→ **SOURCE RECORDS**:

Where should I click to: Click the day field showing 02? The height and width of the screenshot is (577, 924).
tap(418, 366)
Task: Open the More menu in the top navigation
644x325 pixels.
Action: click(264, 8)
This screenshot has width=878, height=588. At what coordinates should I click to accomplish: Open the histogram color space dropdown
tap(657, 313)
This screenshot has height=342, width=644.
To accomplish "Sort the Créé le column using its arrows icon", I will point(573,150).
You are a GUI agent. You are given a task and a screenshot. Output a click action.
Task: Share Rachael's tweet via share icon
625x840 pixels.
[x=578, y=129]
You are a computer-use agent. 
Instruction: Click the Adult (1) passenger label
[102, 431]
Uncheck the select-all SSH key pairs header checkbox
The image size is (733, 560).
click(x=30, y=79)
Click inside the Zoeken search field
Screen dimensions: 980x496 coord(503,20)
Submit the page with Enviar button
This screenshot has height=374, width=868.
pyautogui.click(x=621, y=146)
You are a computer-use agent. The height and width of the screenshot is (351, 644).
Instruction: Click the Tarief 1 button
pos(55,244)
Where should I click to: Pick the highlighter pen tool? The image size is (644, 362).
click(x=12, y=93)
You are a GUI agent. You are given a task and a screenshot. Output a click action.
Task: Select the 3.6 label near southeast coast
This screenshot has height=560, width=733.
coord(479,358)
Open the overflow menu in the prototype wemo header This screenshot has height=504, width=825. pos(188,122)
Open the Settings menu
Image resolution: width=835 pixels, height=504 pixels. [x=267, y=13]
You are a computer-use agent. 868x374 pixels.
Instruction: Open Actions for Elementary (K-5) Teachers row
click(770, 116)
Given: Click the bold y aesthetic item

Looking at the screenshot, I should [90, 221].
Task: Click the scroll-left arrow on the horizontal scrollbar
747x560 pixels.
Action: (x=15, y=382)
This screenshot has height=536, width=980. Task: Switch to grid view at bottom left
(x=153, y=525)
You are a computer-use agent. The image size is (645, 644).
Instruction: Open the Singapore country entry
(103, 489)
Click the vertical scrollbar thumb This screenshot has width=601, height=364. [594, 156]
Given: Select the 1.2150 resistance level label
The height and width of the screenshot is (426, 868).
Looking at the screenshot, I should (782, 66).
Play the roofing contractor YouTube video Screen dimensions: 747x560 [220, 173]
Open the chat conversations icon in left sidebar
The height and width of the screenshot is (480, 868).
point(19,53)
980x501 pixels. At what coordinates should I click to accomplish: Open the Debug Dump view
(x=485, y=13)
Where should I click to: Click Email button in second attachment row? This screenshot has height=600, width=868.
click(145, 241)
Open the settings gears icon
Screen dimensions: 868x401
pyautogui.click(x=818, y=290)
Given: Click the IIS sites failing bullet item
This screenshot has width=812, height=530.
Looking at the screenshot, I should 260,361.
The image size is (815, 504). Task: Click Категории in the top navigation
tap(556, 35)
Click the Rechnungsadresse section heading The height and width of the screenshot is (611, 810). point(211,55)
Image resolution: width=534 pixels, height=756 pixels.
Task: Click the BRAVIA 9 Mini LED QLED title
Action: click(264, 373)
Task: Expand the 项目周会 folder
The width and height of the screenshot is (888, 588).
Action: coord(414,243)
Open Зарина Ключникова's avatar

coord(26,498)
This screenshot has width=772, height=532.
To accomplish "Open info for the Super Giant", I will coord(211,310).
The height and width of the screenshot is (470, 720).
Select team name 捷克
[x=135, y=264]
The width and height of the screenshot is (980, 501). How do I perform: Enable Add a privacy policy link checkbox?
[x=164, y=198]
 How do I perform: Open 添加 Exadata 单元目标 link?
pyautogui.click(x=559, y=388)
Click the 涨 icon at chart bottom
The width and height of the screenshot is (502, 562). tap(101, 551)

→ **TASK DIRECTIONS**: Report every line from the listing above where the string "computer" can be found.

→ **SOLUTION TO THIS TASK**:
You are a computer-use agent. 
You are a computer-use agent. The height and width of the screenshot is (351, 644).
You are a computer-use agent. 868x374 pixels.
You are a computer-use agent. The image size is (645, 644).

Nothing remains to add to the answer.